Narrated by veteran Times science writer Dennis Overbye and produced in cooperation with space scientists, the seven-minute, 43-second video based on last July’s New Horizons flyby of Pluto is easily the best space-related VR video to date.
It opens with New Horizons closing in on Pluto, with renderings of the spacecraft by Dan Durda, a space artist who also happens to be a scientist on the project (so you know the model is faithful). We fly over the lovely ice-scapes of Pluto that enthralled millions of Internet viewers last summer. But in VR you also can turn around (by the way, the best way to watch these videos is in a swivel chair, or standing up) to look back at the distant sun, or watch the planet’s moon Charon rise over the horizon.

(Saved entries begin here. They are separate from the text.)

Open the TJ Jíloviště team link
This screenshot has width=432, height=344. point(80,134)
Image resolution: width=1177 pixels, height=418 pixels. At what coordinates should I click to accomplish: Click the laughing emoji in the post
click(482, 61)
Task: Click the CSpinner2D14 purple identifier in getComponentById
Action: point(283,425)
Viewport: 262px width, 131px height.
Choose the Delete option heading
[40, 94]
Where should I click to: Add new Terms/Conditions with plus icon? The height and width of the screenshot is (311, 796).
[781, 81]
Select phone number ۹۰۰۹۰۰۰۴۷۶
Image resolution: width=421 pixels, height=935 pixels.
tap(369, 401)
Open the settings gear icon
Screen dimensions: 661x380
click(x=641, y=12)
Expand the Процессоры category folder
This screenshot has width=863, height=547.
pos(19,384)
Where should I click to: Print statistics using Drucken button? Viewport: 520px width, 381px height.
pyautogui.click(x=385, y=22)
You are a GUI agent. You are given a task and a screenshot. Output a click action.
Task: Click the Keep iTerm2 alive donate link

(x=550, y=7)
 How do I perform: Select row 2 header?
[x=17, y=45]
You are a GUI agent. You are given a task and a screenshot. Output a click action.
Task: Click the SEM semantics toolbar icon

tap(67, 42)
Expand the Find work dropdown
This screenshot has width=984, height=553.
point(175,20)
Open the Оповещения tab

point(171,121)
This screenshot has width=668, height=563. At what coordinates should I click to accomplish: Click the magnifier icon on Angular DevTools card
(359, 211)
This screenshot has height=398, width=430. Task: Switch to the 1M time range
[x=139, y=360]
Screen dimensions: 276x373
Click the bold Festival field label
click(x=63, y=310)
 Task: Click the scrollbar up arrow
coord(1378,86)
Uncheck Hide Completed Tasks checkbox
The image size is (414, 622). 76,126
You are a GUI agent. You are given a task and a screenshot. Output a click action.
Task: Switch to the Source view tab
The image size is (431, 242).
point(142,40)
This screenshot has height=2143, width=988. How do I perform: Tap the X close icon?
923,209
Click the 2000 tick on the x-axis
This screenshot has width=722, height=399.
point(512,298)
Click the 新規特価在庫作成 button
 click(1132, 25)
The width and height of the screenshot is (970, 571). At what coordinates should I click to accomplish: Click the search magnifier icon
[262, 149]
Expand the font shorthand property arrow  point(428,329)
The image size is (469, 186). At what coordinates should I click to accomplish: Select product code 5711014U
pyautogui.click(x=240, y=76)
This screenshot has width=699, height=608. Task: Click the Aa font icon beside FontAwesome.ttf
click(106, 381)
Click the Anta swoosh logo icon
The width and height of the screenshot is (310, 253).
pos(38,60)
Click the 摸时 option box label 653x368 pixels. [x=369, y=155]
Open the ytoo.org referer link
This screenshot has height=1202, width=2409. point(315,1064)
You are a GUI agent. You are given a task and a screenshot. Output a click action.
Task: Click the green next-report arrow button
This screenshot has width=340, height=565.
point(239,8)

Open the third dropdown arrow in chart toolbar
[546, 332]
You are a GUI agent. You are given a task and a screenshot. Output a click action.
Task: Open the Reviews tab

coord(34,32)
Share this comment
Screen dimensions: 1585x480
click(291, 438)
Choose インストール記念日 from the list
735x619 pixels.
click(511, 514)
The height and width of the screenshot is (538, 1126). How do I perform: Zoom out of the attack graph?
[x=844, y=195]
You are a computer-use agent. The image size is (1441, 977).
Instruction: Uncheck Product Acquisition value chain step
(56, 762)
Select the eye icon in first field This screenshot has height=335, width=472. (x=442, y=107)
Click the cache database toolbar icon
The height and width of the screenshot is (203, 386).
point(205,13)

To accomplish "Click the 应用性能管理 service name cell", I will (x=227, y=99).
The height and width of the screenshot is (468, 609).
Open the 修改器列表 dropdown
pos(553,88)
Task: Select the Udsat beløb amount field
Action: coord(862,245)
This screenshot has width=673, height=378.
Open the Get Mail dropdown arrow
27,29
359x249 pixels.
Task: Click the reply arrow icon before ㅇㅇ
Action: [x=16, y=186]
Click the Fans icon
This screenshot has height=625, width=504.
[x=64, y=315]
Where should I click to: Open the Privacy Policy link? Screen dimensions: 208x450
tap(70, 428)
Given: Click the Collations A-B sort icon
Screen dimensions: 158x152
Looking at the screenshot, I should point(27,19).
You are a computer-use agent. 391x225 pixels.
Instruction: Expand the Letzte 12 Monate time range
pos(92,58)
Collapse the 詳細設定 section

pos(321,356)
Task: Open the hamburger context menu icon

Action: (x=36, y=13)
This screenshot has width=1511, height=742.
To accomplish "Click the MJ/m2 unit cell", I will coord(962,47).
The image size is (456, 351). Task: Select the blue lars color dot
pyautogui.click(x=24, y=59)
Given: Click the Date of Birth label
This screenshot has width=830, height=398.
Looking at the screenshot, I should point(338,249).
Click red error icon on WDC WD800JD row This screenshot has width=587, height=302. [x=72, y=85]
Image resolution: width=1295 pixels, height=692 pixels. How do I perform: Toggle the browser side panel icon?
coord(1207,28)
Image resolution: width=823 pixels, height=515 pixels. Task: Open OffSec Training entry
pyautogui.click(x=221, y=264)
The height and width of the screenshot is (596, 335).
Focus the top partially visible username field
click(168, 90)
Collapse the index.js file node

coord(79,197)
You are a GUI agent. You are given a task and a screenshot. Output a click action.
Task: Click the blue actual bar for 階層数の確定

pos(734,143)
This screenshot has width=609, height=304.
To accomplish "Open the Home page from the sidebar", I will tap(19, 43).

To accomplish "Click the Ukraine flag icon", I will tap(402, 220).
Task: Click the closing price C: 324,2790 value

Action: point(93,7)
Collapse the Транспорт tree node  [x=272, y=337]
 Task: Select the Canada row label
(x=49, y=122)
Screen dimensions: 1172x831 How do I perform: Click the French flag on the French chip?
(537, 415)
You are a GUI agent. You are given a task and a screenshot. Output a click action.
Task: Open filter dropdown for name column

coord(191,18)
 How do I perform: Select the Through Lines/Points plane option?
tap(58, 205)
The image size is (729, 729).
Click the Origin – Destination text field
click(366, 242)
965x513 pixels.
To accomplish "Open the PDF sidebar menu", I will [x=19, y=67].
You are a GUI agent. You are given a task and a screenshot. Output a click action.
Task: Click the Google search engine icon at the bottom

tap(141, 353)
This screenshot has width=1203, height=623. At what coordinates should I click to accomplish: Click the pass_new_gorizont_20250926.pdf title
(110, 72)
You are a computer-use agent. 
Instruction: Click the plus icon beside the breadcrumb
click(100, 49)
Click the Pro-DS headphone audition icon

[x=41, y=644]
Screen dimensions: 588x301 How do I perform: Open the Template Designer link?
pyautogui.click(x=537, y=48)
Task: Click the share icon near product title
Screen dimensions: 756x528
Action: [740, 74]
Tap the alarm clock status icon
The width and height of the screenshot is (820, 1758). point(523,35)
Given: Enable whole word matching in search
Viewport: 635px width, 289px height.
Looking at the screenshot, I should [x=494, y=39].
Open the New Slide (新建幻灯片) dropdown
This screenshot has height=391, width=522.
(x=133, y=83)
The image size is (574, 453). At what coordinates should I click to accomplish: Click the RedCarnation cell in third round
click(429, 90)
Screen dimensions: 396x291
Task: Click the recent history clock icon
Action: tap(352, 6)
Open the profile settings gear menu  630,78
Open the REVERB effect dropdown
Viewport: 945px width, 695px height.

Two sequences set on the surface are what really highlight the value of VR in showing planetary images. Based on New Horizons data, with terrain modeling by researchers at the Lunar and Planetary Institute and Universities Space Research Association, this is about as real an approximation of what it would be like to stand on Pluto’s surface as you can get right now. Look down and you see snowy plains, with the sounds of ice cracking and shifting, and a few flakes gently falling. Look to your right, and there are the pink al-Idrisi ice mountains rising in 3-D. Another sequence, set on the rim of Elliot crater, puts you in the middle of red-rock mountains. As Overbye says in his narration, “You’re standing where no known creature has ever stood.”
This is what separates the VR experience from ordinary video, even a well-produced TV documentary—that feeling of being in the scene, as if you really were there. You can imagine Chesley Bonestell playing with this new medium if he were alive today.
Note: If playing the above video on your phone or clicking on the YouTube link don’t work, or you don’t see the cardboard icon at the bottom of the YouTube window, open the video directly in your phone’s YouTube app by tapping the “share” symbol [arrow], then the ... [three dots] symbol. And be sure to set it for the highest quality.